_Problem set_
• 1. Retype a section of the opinion piece on Trisha Paytas's video word for word, starting at the words "How Trisha Paytas’" and stopping after the words "coming out video.".
• 2. Answer these questions using the opinion piece on Trisha Paytas's video.
(a) On what date did Paytas release her video?
(b) What does the writer say they are?
(c) According to the cited article, roughly how many deaths have there been within the trans community?

_Passage to read_
════════════════════

How Trisha Paytas’ “Coming Out” video negatively effects the trans community

Story by Lane Phifer, Multimedia Editor

American Youtuber Trisha Paytas is known for her clickbait and controversial content that range from topics about plastic surgery, race, hoarding, and most recently, gender identity. 

After Paytas released her video “I AM TRANSGENDER (FEMALE TO MALE),” on Oct. 7, her viewers felt a multitude of emotions similar to offended or accepting of her coming out video. 

In the video, Paytas states, “So do I think I’m transgender? Yes, one thousand percent. Do I identify with my natural-born gender? A thousand percent.” 

This statement is rather ironic, seeing that the definition of transgender is denoting or relating to a person whose sense of personal identity and gender does not correspond with their birth sex.

Coming out should not be taken lightly and if someone is labeling themselves incorrectly, it can forever tarnish and diminish the way society perceives the trans community. 

As a trans man, I was insulted, overwhelmed and hurt by how Paytas was shedding a false light on what being transgender means and ignoring the battles I face on a daily basis. 

Every day people are harassed, assaulted or even killed for identifying as transgender, and with a singular clickbait title, Paytas is able to belittle each of our stories and experiences. 

According to the article, “Transgender Day of Remembrance: At least 22 trans people killed in 2019,” there have been roughly 2 dozen deaths within the trans community, a majority of them being women of color.

════════════════════

_Dataset entries_
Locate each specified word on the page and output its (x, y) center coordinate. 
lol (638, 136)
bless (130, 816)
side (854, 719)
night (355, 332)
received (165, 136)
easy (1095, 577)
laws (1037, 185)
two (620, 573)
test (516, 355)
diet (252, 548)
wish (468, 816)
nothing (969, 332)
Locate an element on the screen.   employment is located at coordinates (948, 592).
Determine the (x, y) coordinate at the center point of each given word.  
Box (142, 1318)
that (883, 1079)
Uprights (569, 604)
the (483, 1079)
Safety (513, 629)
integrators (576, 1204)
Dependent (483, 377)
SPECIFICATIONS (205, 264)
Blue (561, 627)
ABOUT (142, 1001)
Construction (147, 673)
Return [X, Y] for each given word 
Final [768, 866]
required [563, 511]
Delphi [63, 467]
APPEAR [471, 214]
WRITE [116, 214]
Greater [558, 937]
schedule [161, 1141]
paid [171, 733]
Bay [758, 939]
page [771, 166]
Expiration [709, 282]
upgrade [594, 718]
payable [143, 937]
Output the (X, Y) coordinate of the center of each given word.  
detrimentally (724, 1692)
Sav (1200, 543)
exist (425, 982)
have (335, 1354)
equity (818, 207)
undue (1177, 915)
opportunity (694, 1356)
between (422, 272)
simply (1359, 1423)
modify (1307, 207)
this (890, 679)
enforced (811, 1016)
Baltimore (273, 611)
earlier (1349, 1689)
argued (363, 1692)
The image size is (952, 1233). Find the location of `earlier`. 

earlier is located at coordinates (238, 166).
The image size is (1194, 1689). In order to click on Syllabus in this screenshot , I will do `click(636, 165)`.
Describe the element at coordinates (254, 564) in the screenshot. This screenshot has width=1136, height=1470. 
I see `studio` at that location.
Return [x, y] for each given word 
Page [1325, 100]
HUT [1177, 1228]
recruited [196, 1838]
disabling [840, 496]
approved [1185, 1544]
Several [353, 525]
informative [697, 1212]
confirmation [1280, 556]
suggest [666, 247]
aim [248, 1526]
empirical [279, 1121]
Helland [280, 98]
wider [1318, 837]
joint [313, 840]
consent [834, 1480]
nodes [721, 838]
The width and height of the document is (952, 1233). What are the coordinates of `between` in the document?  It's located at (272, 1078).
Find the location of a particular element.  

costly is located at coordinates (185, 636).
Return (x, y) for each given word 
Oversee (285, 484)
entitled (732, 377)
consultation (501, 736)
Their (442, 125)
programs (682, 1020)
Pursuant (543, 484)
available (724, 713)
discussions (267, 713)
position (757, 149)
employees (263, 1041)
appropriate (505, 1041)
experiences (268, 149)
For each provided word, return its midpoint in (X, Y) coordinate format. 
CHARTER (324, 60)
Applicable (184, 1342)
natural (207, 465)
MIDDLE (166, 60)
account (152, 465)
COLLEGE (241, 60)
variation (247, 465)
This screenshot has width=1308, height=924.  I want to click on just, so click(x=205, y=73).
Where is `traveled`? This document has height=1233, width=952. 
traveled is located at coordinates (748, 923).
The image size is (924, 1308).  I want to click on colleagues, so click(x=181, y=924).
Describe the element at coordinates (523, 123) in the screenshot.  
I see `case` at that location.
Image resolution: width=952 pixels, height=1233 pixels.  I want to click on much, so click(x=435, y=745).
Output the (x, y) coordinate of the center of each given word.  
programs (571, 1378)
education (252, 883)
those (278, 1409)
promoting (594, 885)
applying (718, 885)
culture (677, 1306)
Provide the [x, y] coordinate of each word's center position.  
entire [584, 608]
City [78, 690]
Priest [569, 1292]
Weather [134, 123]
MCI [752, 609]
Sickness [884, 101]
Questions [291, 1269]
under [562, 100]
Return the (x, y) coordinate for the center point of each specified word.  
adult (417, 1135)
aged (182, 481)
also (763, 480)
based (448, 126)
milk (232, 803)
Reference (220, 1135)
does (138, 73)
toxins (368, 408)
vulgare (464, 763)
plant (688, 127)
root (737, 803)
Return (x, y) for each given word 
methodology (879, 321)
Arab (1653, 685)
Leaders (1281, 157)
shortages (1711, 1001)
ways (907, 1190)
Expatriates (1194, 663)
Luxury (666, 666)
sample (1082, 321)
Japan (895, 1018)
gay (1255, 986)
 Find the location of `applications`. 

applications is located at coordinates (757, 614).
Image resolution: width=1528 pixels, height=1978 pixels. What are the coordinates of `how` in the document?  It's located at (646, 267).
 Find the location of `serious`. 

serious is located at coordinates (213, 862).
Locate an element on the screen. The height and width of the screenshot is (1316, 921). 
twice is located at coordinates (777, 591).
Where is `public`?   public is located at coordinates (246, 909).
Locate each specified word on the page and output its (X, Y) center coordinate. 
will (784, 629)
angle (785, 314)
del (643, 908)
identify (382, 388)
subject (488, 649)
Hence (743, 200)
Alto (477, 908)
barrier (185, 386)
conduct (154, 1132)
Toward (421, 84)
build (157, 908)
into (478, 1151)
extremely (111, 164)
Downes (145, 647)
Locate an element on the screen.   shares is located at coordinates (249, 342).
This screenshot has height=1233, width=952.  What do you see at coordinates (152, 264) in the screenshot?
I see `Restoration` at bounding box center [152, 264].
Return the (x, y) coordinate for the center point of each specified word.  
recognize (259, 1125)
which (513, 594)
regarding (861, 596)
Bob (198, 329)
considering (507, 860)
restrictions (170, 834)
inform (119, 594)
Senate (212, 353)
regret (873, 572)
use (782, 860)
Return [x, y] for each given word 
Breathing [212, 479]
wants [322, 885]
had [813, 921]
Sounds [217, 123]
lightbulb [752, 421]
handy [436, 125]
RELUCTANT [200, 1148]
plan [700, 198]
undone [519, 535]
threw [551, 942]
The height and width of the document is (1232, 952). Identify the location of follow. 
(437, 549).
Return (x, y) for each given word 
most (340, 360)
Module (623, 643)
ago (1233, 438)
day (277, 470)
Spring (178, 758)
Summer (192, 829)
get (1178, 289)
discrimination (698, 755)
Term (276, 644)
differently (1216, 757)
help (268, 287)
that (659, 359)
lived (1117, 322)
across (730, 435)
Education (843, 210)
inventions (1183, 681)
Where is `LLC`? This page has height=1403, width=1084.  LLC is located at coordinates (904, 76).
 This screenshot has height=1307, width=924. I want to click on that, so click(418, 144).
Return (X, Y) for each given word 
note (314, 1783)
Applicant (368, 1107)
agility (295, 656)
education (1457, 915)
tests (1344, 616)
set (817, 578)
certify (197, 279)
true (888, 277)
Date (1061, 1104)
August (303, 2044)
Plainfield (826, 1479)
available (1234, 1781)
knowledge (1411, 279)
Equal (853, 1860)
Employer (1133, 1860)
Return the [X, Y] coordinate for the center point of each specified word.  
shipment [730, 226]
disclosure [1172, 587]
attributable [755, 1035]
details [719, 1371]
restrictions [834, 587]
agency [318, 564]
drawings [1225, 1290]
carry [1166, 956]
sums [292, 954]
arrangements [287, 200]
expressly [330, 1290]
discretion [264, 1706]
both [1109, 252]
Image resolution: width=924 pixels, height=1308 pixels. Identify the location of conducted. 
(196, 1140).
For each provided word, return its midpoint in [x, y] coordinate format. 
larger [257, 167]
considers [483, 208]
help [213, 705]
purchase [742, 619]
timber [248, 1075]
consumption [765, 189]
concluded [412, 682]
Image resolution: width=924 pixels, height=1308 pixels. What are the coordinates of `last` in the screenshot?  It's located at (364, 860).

════════════════════

_Results_
• 1.
How Trisha Paytas’ “Coming Out” video negatively effects the trans community

Story by Lane Phifer, Multimedia Editor

American Youtuber Trisha Paytas is known for her clickbait and controversial content that range from topics about plastic surgery, race, hoarding, and most recently, gender identity. 

After Paytas released her video “I AM TRANSGENDER (FEMALE TO MALE),” on Oct. 7, her viewers felt a multitude of emotions similar to offended or accepting of her coming out video.

• 2.
(a) Oct. 7
(b) A trans man
(c) Roughly 2 dozen